■ PROBLEM TO WORK ON: Determine how many lines of the material below contain "User". Report only that figure.
↓
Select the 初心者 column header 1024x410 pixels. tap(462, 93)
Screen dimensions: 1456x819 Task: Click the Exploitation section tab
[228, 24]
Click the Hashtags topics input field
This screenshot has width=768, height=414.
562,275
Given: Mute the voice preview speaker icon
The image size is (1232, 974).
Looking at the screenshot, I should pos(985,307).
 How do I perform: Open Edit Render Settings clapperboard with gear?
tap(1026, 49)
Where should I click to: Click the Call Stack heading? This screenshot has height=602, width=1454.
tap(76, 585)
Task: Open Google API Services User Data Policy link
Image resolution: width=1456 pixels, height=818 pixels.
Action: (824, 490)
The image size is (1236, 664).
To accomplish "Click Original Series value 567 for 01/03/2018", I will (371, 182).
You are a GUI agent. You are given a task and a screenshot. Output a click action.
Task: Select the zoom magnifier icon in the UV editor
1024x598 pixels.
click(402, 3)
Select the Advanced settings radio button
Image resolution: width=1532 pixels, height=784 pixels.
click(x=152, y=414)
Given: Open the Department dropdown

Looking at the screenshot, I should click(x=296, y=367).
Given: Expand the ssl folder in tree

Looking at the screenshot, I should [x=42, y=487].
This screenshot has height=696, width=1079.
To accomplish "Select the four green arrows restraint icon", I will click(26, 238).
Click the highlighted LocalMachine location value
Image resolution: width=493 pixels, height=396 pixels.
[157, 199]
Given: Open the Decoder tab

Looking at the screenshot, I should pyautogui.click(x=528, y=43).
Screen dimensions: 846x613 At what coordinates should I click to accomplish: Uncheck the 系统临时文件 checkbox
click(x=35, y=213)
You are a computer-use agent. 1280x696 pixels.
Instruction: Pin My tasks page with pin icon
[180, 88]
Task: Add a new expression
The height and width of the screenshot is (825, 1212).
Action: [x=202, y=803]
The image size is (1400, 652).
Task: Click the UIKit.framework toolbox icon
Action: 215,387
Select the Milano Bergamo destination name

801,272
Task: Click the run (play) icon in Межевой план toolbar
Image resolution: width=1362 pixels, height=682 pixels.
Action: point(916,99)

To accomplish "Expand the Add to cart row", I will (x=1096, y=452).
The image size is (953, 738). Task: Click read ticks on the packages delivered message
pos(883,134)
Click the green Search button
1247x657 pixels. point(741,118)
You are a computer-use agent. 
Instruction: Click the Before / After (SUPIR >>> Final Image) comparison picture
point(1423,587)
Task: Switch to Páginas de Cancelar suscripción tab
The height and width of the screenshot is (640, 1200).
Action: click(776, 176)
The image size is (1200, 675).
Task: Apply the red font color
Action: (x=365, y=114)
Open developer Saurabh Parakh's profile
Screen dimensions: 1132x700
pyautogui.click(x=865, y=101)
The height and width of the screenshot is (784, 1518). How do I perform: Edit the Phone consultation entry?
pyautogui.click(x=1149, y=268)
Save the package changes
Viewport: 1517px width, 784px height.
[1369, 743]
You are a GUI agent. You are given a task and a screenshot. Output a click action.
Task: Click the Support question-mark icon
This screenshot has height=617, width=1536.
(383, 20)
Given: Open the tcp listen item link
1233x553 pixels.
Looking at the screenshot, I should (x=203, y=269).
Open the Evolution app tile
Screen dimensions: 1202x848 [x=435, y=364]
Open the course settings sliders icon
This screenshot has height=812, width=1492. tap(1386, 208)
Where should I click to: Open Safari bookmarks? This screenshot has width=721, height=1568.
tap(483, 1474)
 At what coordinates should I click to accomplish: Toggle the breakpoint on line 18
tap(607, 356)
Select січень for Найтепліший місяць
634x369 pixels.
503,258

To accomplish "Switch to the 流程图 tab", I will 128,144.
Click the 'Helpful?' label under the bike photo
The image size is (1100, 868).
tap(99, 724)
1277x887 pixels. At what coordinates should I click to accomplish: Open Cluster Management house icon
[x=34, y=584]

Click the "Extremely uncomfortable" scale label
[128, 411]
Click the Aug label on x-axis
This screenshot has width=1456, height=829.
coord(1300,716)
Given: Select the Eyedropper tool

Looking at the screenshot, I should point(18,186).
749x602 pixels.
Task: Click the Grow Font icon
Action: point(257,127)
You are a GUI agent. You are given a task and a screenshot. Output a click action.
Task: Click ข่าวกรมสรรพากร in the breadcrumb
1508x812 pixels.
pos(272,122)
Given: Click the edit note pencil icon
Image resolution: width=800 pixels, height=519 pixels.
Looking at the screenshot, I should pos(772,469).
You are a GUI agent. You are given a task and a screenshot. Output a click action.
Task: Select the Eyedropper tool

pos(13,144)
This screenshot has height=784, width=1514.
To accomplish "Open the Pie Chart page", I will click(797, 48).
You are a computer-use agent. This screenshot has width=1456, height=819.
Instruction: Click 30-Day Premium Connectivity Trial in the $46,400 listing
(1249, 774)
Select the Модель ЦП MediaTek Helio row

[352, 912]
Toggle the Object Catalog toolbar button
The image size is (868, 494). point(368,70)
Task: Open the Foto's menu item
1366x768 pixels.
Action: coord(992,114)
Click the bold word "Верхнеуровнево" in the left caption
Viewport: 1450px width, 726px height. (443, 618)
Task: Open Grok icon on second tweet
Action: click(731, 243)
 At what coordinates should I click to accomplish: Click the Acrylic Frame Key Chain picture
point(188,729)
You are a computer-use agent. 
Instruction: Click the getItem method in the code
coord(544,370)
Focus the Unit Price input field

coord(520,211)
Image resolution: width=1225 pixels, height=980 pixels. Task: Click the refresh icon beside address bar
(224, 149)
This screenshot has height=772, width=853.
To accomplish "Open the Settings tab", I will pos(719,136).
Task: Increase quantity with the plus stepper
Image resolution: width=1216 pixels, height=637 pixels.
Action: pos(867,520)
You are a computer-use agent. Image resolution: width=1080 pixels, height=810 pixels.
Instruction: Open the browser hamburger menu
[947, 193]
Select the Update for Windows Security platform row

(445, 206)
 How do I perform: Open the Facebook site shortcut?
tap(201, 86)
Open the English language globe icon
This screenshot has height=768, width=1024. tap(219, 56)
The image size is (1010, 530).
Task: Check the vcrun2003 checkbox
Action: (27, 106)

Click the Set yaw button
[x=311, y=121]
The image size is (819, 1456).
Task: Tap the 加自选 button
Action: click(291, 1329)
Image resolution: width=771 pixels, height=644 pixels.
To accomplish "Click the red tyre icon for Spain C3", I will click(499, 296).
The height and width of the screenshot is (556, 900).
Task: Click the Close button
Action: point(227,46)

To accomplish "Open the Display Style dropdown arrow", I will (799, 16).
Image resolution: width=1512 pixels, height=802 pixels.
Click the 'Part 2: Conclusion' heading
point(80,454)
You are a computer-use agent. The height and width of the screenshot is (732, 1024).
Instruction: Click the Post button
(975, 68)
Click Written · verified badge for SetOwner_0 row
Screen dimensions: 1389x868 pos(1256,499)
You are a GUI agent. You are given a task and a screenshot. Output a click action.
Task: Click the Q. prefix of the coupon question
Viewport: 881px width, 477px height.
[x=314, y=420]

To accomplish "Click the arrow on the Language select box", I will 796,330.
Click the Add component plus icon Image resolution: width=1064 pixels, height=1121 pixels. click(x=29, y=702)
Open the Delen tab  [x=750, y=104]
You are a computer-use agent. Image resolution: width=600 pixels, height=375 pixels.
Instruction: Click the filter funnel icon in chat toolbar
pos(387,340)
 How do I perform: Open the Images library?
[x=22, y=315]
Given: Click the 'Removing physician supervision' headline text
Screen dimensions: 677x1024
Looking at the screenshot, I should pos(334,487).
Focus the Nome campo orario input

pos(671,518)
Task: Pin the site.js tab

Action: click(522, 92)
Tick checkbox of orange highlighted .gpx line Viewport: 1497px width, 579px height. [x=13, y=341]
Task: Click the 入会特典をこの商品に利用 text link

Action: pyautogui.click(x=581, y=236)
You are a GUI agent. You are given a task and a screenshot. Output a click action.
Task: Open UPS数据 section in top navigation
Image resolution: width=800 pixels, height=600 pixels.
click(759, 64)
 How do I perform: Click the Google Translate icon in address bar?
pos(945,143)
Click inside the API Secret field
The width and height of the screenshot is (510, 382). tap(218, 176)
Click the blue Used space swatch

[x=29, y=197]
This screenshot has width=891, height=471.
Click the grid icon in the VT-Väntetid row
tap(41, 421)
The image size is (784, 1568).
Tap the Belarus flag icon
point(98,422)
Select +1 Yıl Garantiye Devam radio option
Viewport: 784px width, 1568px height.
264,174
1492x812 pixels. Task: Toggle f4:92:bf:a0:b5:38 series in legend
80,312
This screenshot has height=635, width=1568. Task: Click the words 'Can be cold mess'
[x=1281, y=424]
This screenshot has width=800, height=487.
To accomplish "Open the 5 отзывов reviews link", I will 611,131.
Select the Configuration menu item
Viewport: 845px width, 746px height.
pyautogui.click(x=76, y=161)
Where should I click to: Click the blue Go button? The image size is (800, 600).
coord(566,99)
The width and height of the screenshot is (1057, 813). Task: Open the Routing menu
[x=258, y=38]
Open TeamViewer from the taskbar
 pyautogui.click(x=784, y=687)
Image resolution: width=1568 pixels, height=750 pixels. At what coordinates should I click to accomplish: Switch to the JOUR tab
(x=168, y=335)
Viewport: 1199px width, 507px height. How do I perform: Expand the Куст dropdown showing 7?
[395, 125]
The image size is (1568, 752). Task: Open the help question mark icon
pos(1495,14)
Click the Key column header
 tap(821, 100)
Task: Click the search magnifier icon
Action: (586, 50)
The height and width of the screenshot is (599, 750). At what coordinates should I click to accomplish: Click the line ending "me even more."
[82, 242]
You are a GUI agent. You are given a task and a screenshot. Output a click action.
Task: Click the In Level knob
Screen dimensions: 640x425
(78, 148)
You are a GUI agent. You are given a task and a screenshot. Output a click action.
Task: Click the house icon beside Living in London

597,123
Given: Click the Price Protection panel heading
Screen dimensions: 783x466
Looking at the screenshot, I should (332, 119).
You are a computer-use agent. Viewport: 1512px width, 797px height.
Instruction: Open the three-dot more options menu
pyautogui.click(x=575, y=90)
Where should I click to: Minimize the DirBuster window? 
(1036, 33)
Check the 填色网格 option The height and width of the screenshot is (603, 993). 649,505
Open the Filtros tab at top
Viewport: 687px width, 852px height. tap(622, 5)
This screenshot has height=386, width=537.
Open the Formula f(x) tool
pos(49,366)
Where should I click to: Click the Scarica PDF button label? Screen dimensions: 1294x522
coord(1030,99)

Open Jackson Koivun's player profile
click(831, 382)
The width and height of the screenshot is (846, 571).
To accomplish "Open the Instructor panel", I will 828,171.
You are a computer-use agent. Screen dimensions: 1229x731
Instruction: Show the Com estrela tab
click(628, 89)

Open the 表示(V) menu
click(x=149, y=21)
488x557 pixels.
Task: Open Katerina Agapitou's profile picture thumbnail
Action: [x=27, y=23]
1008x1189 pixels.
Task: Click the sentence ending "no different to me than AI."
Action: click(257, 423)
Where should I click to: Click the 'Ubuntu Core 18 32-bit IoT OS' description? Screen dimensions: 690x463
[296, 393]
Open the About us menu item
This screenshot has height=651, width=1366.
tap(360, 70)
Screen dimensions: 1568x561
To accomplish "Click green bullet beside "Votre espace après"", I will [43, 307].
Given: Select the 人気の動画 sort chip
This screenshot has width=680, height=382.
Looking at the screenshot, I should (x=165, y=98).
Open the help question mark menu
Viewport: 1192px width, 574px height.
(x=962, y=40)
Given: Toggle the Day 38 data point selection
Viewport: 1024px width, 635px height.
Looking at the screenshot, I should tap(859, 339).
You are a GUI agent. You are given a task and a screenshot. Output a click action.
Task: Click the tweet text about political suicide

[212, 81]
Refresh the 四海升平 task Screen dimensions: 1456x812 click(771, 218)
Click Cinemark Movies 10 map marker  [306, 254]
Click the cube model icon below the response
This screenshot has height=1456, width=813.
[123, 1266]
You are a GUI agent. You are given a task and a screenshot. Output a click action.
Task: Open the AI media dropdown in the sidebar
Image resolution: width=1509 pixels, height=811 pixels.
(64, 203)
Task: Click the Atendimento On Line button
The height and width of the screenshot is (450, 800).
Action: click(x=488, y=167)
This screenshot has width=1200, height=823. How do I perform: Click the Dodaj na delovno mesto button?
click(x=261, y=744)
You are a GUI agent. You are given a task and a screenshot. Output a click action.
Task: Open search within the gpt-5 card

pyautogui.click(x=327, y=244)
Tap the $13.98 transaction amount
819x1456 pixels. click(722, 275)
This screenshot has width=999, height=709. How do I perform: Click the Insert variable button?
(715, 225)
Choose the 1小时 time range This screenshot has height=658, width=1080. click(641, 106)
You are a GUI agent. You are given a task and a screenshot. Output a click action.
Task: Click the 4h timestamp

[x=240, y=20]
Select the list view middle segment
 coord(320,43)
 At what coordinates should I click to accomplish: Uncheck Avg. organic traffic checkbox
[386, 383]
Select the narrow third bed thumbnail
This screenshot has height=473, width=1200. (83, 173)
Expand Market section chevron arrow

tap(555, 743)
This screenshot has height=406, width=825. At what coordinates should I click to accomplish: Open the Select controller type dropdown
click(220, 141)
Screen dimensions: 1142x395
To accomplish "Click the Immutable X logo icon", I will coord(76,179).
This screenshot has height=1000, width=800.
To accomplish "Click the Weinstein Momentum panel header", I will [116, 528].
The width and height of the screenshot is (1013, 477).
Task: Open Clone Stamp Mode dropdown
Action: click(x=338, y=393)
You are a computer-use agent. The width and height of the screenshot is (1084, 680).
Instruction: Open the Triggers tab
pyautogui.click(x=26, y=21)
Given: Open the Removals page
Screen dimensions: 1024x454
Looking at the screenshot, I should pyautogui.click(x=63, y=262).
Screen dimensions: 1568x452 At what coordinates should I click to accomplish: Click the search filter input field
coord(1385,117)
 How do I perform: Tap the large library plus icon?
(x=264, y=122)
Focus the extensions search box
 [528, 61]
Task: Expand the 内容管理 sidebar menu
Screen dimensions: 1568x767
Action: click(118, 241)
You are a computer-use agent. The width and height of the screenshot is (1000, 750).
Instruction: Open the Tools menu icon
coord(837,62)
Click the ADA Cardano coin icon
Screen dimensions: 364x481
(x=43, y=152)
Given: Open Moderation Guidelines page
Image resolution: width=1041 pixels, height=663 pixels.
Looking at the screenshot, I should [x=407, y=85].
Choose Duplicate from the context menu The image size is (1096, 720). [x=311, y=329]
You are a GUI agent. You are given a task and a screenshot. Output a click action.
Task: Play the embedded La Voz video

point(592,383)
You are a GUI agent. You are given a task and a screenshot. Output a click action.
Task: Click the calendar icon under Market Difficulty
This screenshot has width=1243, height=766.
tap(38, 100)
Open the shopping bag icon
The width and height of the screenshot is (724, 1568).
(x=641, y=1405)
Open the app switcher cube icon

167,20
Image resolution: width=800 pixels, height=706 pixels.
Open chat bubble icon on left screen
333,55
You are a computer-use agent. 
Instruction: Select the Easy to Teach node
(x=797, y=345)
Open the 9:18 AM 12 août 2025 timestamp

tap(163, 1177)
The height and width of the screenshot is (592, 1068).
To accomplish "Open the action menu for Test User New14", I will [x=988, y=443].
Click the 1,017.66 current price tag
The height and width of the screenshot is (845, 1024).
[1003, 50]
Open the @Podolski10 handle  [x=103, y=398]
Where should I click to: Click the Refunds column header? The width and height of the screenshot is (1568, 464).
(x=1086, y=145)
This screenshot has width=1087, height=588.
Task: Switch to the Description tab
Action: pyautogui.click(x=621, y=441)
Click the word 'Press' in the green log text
↑
■ SOLUTION FOR THIS EXERCISE: 2